Task details
Give back each line of the material that contains the word "agent".

Supplied records
------

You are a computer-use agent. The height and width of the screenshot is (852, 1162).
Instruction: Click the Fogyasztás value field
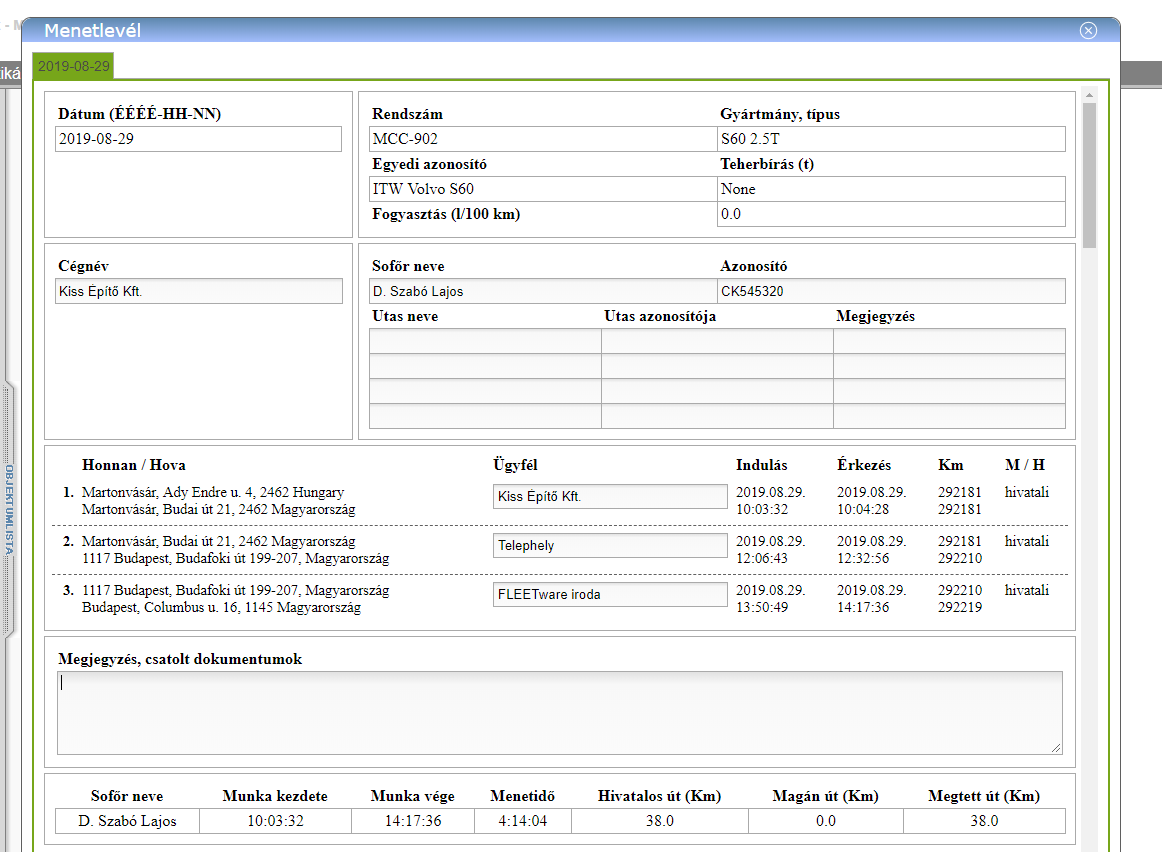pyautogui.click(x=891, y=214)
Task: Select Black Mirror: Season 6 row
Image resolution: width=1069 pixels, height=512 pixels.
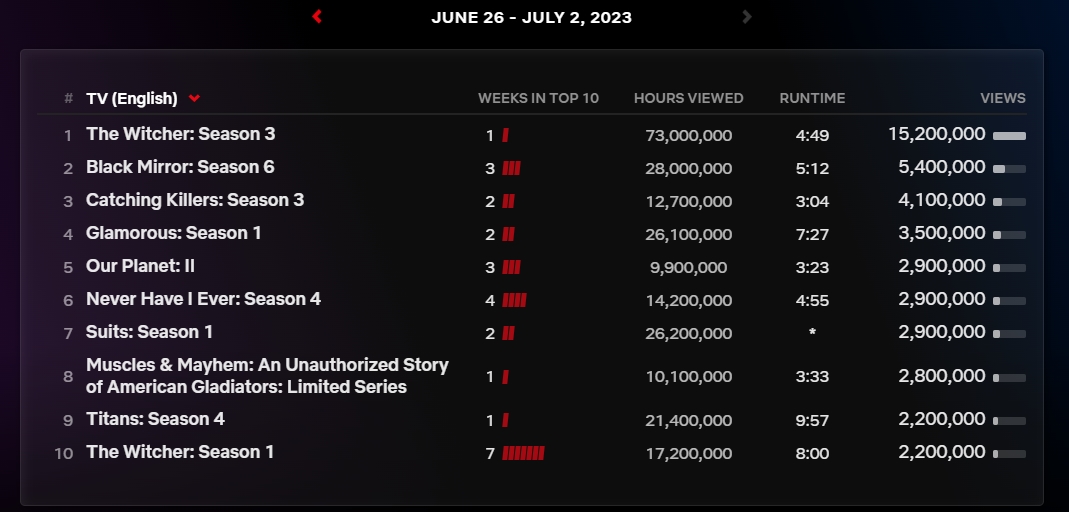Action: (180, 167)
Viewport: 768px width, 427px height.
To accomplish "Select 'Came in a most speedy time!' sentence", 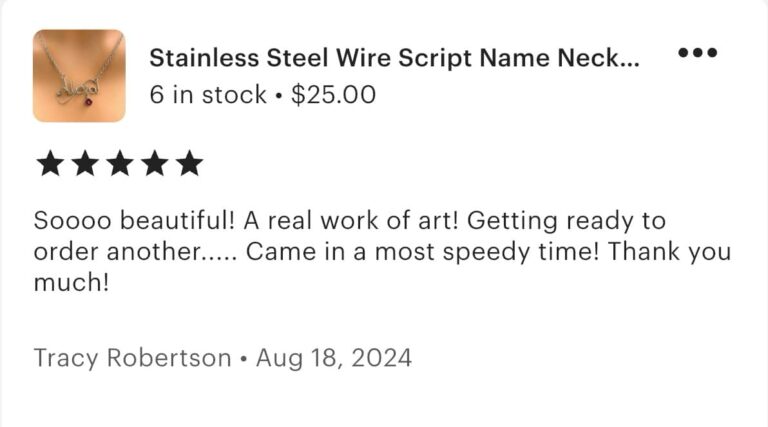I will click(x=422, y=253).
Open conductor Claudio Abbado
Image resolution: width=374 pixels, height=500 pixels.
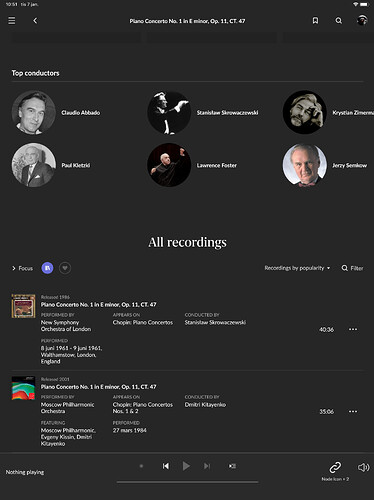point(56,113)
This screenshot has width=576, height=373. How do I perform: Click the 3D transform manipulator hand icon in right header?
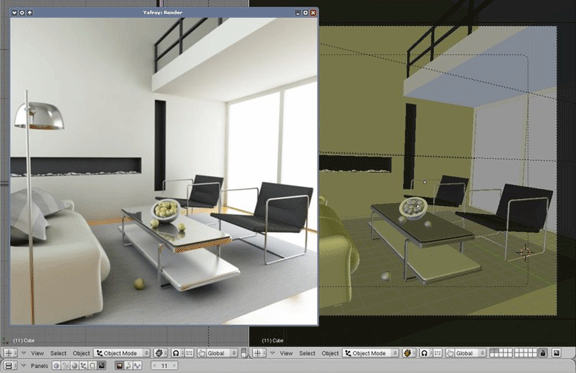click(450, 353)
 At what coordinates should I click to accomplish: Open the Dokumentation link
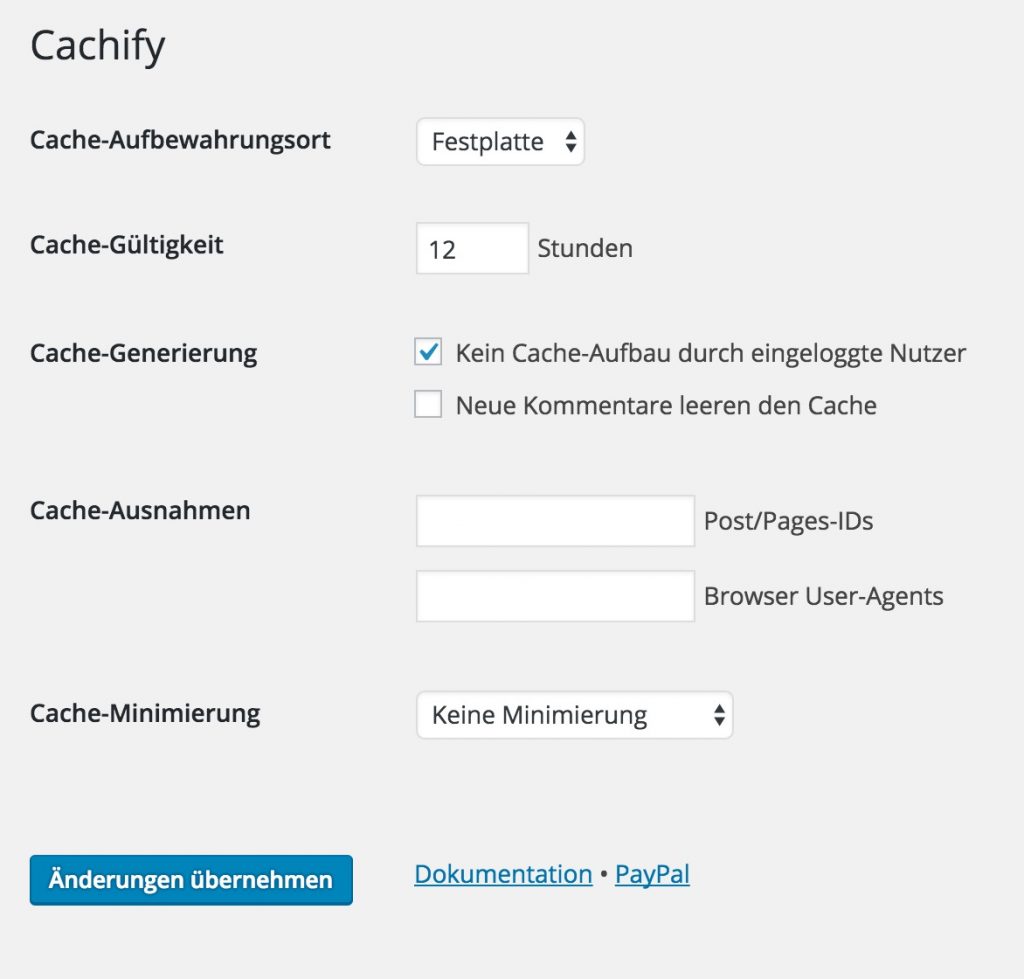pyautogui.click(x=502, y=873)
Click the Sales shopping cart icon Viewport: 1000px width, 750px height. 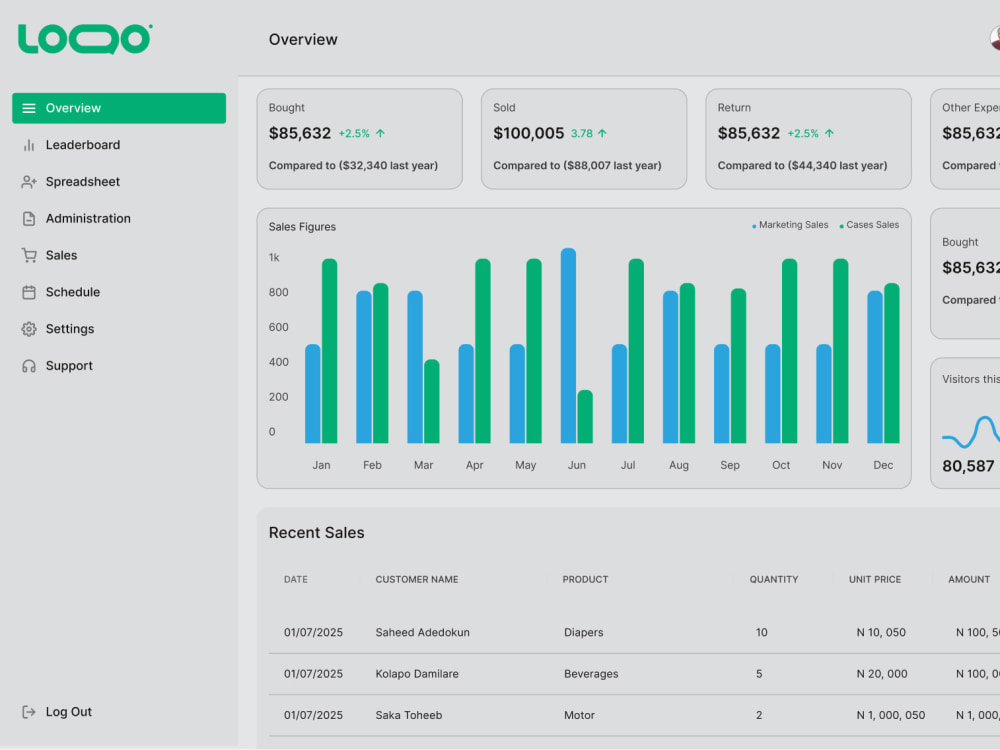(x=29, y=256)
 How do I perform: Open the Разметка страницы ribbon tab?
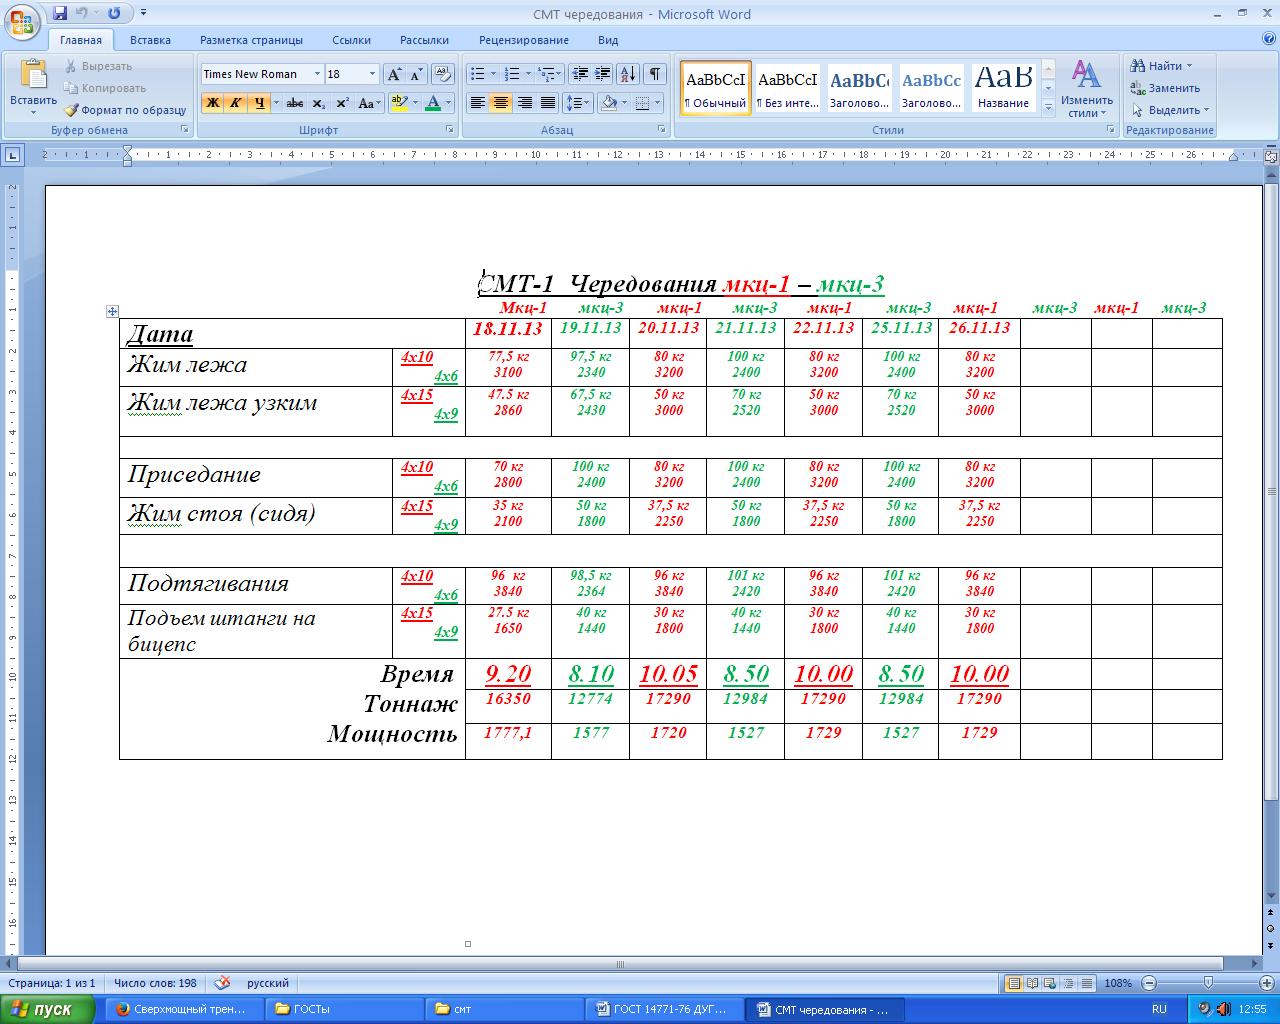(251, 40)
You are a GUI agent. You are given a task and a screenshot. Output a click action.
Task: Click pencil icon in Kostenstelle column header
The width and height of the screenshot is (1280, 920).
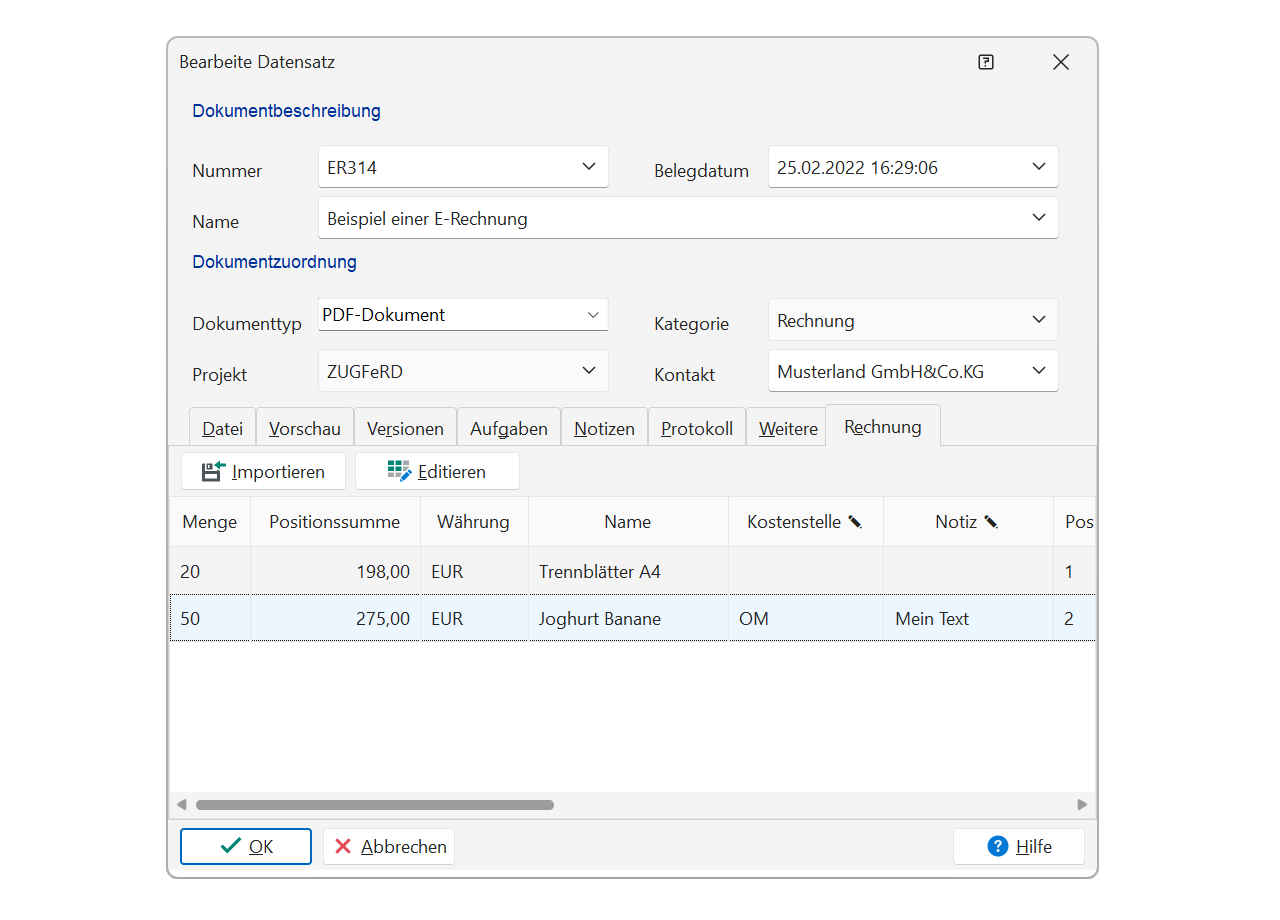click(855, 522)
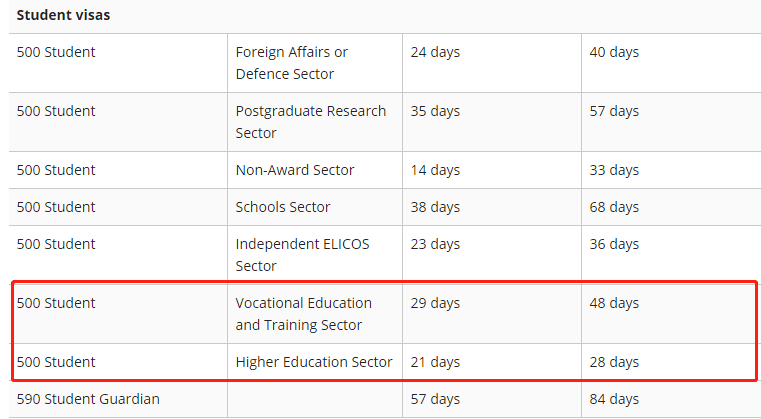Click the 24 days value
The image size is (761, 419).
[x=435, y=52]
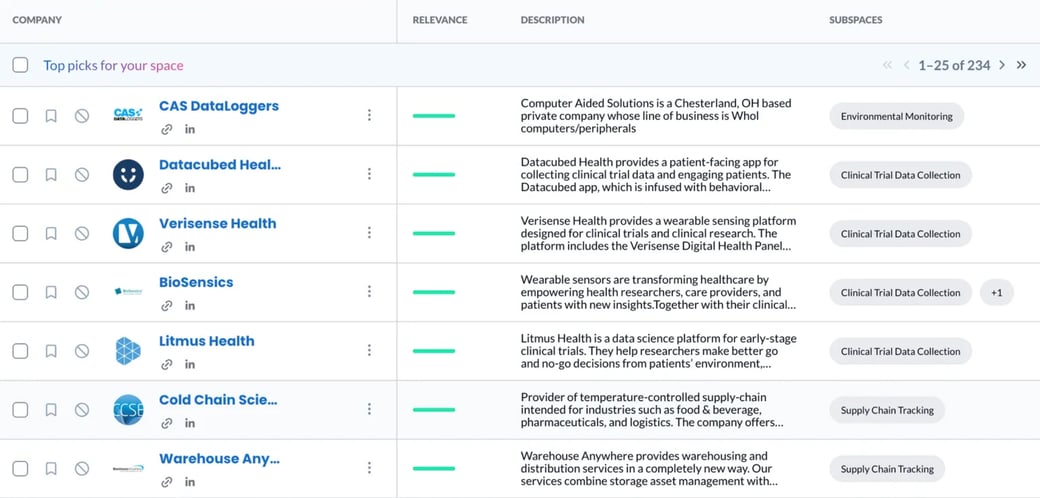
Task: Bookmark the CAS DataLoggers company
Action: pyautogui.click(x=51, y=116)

------

Completed task
You are a computer-use agent. The height and width of the screenshot is (852, 1162).
You are a GUI agent. You are given a task and a screenshot. Output a click action.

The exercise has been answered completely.